米国のUL Solutionsは5月28日、バッテリーエンクロージャ材料スクリーニング(BEMS)試験所を三重県伊勢市に開所した、と発表した。自動車メーカーやそのサプライヤーが、さまざまな材料の性能を比較できるようにすることで、EV用バッテリーの安全性向上を支援する。

バッテリーエンクロージャはEVの乗員保護に役立ち、エンクロージャの構成材料はバッテリーの発火時、いわゆる熱暴走が発生した場合に、安全上重要な役割を果たす。UL Solutionsが今回伊勢市に開所したBEMS試験所は、イリノイ州ノースブルックの本社に次いで2番目のBEMS試験施設となり、地域の顧客のバッテリーエンクロージャの研究開発を加速し、より安全なバッテリーの市場投入に貢献することが期待されている。

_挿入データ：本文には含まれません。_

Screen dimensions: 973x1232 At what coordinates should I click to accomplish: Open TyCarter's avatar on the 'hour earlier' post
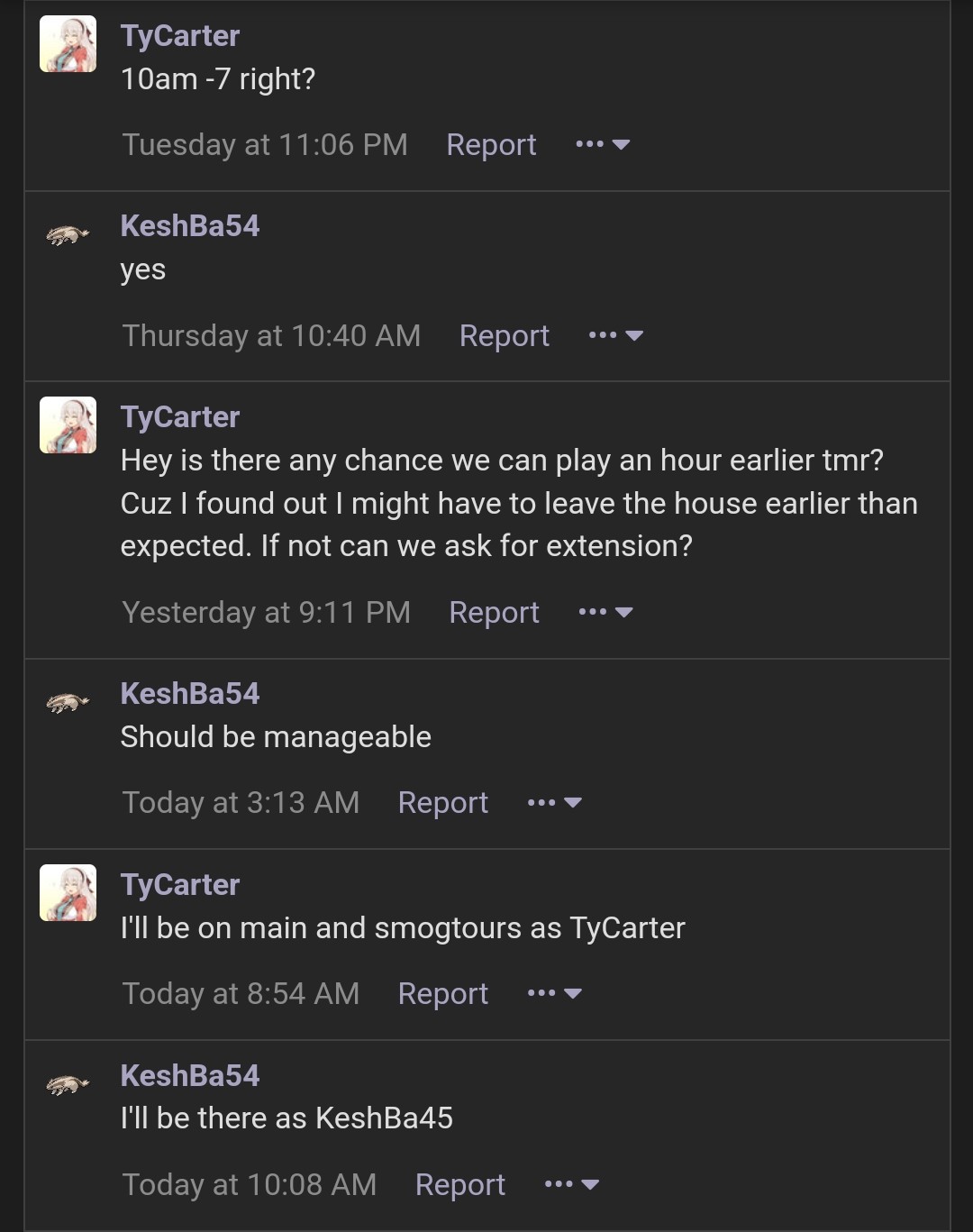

EV用バッテリーは一般的に、車両の床面に接している。これらのバッテリーを格納するために使用される材料は、熱暴走時に耐えられることを確認する必要がある。熱暴走とはバッテリーセルの内部温度が臨界レベルに達したときにリチウムイオンバッテリーで起こる連鎖反応のことで、これにより発火、発煙、超高温が発生する可能性がある。UL SolutionsのBEMS試験では、バッテリーエンクロージャ材料の熱性能・機械性能の試験方法に関する規格「UL 2596」に基づき、熱暴走発生時を模擬したバッテリーエンクロージャ材料の性能を評価する。

新しいBEMS試験所は、UL Solutionsのバッテリーエンクロージャ熱暴走(BETR)評価や、Torch & Grid(TaG)テストの実施を通じて、自動車業界によるEVの乗員保護に役立つことが期待されている。